**Assignment:**
Copy out all of the entries exactly as they appear.

== Supplied information ==

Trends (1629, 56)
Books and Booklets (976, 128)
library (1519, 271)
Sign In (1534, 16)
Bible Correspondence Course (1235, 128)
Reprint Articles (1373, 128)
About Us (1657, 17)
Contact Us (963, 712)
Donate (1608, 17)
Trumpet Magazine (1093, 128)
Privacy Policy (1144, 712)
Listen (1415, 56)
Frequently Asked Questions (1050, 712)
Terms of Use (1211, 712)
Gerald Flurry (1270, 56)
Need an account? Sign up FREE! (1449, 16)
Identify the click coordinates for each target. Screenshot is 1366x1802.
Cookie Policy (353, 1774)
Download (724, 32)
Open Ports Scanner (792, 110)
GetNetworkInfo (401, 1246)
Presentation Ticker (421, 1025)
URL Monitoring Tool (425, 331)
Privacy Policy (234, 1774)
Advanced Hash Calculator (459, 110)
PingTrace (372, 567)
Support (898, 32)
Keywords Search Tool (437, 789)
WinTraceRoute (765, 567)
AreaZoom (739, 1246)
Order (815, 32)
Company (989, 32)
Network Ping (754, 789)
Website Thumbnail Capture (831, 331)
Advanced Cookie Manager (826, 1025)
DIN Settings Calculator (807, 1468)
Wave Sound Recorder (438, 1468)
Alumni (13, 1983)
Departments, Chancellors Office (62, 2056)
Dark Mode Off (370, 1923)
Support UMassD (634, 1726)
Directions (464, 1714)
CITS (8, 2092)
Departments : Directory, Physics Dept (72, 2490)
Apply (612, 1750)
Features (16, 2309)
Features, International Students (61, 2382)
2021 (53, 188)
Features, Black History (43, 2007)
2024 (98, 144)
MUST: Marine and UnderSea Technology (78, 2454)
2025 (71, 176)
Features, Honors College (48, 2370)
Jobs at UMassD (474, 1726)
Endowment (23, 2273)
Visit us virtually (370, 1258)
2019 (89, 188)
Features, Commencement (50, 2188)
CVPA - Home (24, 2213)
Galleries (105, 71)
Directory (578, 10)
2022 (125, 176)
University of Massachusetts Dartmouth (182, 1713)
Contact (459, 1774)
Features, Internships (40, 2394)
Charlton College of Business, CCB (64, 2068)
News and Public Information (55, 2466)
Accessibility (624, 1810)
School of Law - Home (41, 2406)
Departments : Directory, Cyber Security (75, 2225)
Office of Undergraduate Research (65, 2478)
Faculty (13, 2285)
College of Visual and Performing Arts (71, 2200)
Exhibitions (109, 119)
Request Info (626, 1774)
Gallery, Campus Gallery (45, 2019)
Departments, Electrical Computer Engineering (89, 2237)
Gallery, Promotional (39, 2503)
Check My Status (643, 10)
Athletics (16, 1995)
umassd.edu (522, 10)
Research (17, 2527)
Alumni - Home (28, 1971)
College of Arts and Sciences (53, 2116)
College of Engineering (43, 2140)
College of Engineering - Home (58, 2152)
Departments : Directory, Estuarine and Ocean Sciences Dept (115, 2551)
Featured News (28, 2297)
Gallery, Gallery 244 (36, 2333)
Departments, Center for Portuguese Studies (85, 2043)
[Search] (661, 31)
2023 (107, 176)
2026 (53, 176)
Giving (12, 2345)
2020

===

**Task solution:**
Trends (1629, 56)
Books and Booklets (976, 128)
library (1519, 271)
Sign In (1534, 16)
Bible Correspondence Course (1235, 128)
Reprint Articles (1373, 128)
About Us (1657, 17)
Contact Us (963, 712)
Donate (1608, 17)
Trumpet Magazine (1093, 128)
Privacy Policy (1144, 712)
Listen (1415, 56)
Frequently Asked Questions (1050, 712)
Terms of Use (1211, 712)
Gerald Flurry (1270, 56)
Need an account? Sign up FREE! (1449, 16)
Identify the click coordinates for each target. Screenshot is 1366x1802.
Cookie Policy (353, 1774)
Download (724, 32)
Open Ports Scanner (792, 110)
GetNetworkInfo (401, 1246)
Presentation Ticker (421, 1025)
URL Monitoring Tool (425, 331)
Privacy Policy (234, 1774)
Advanced Hash Calculator (459, 110)
PingTrace (372, 567)
Support (898, 32)
Keywords Search Tool (437, 789)
WinTraceRoute (765, 567)
AreaZoom (739, 1246)
Order (815, 32)
Company (989, 32)
Network Ping (754, 789)
Website Thumbnail Capture (831, 331)
Advanced Cookie Manager (826, 1025)
DIN Settings Calculator (807, 1468)
Wave Sound Recorder (438, 1468)
Alumni (13, 1983)
Departments, Chancellors Office (62, 2056)
Dark Mode Off (370, 1923)
Support UMassD (634, 1726)
Directions (464, 1714)
CITS (8, 2092)
Departments : Directory, Physics Dept (72, 2490)
Apply (612, 1750)
Features (16, 2309)
Features, International Students (61, 2382)
2021 (53, 188)
Features, Black History (43, 2007)
2024 (98, 144)
MUST: Marine and UnderSea Technology (78, 2454)
2025 (71, 176)
Features, Honors College (48, 2370)
Jobs at UMassD (474, 1726)
Endowment (23, 2273)
Visit us virtually (370, 1258)
2019 (89, 188)
Features, Commencement (50, 2188)
CVPA - Home (24, 2213)
Galleries (105, 71)
Directory (578, 10)
2022 (125, 176)
University of Massachusetts Dartmouth (182, 1713)
Contact (459, 1774)
Features, Internships (40, 2394)
Charlton College of Business, CCB (64, 2068)
News and Public Information (55, 2466)
Accessibility (624, 1810)
School of Law - Home (41, 2406)
Departments : Directory, Cyber Security (75, 2225)
Office of Undergraduate Research (65, 2478)
Faculty (13, 2285)
College of Visual and Performing Arts (71, 2200)
Exhibitions (109, 119)
Request Info (626, 1774)
Gallery, Campus Gallery (45, 2019)
Departments, Electrical Computer Engineering (89, 2237)
Gallery, Promotional (39, 2503)
Check My Status (643, 10)
Athletics (16, 1995)
umassd.edu (522, 10)
Research (17, 2527)
Alumni - Home (28, 1971)
College of Arts and Sciences (53, 2116)
College of Engineering (43, 2140)
College of Engineering - Home (58, 2152)
Departments : Directory, Estuarine and Ocean Sciences Dept (115, 2551)
Featured News (28, 2297)
Gallery, Gallery 244 (36, 2333)
Departments, Center for Portuguese Studies (85, 2043)
[Search] (661, 31)
2023 (107, 176)
2026 (53, 176)
Giving (12, 2345)
2020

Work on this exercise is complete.